PROBLEM: What you return should be the exact lines from the one with "Instruction: Click inside 网站关键字 textarea" to the end of the records below, both included, and no pictures.

(MATERIAL SHOWN begins)

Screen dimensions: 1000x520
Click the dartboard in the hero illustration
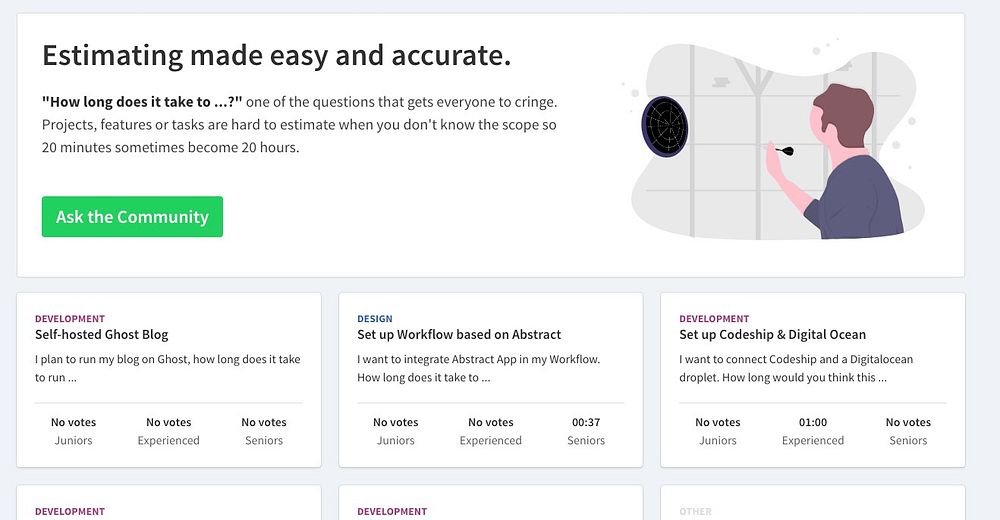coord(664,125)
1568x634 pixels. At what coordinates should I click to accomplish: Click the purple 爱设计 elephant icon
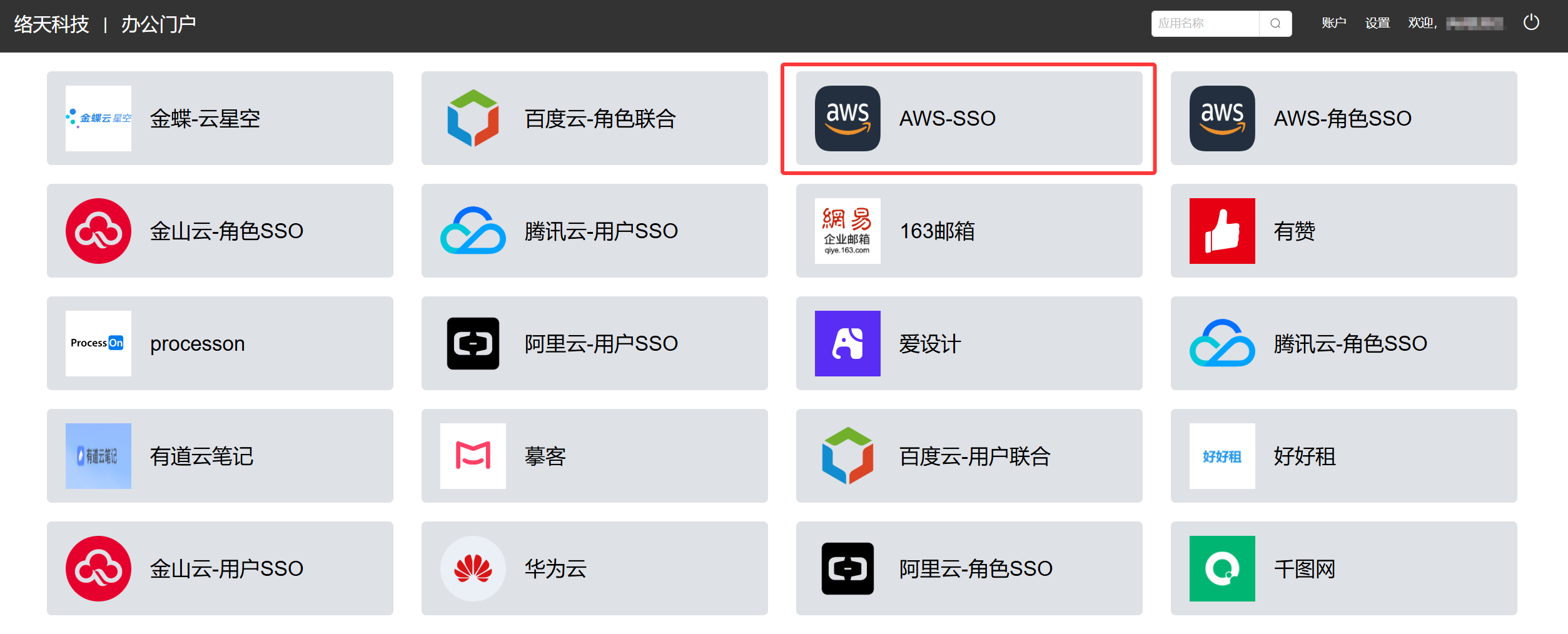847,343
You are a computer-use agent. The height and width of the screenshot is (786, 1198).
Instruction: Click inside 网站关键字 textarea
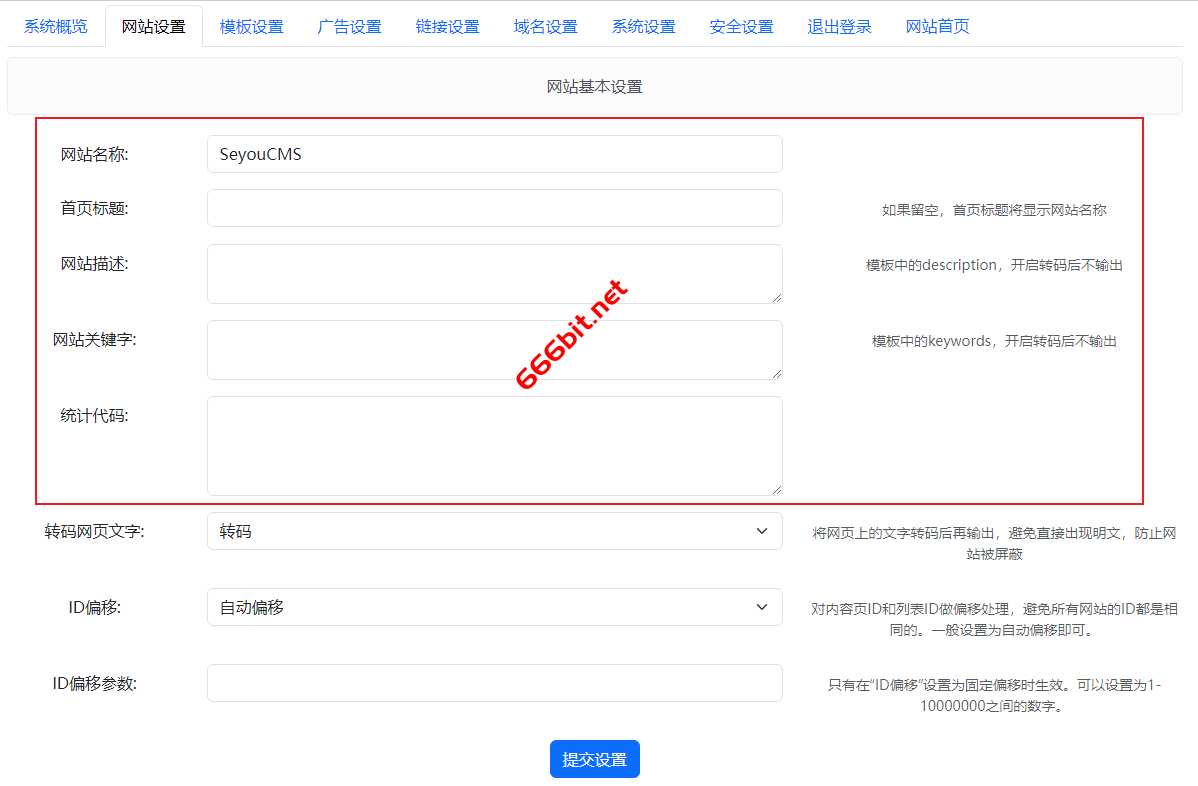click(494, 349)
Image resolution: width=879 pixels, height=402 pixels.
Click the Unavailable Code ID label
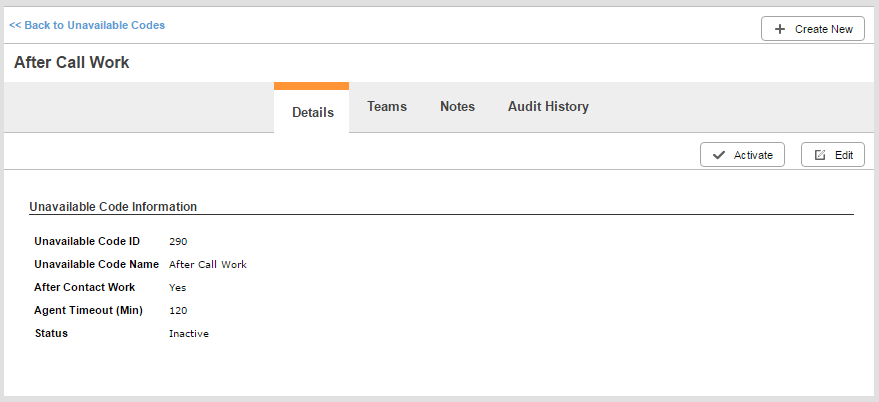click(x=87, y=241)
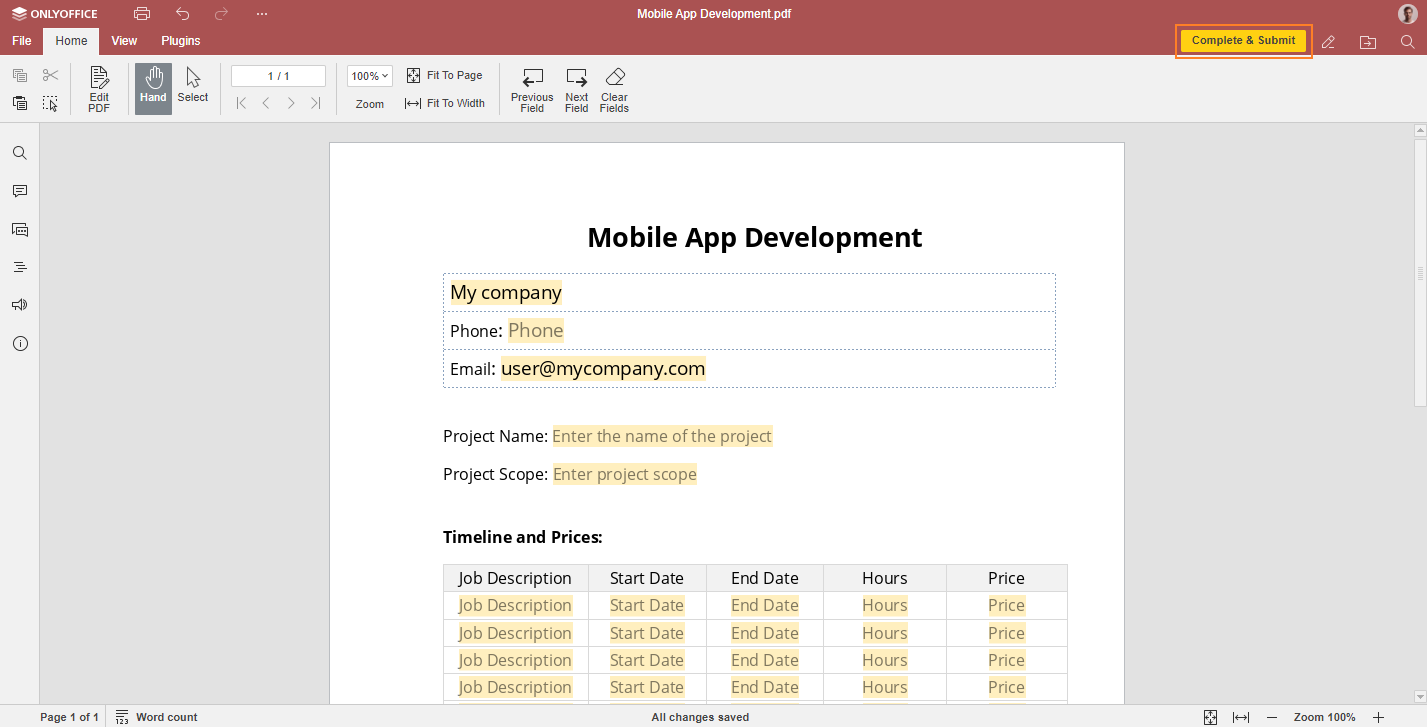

(MATERIAL SHOWN ends)

EXERCISE RESULT:
Instruction: Click inside 网站关键字 textarea
click(494, 349)
Image resolution: width=879 pixels, height=402 pixels.
Click the Unavailable Code ID label
click(x=87, y=241)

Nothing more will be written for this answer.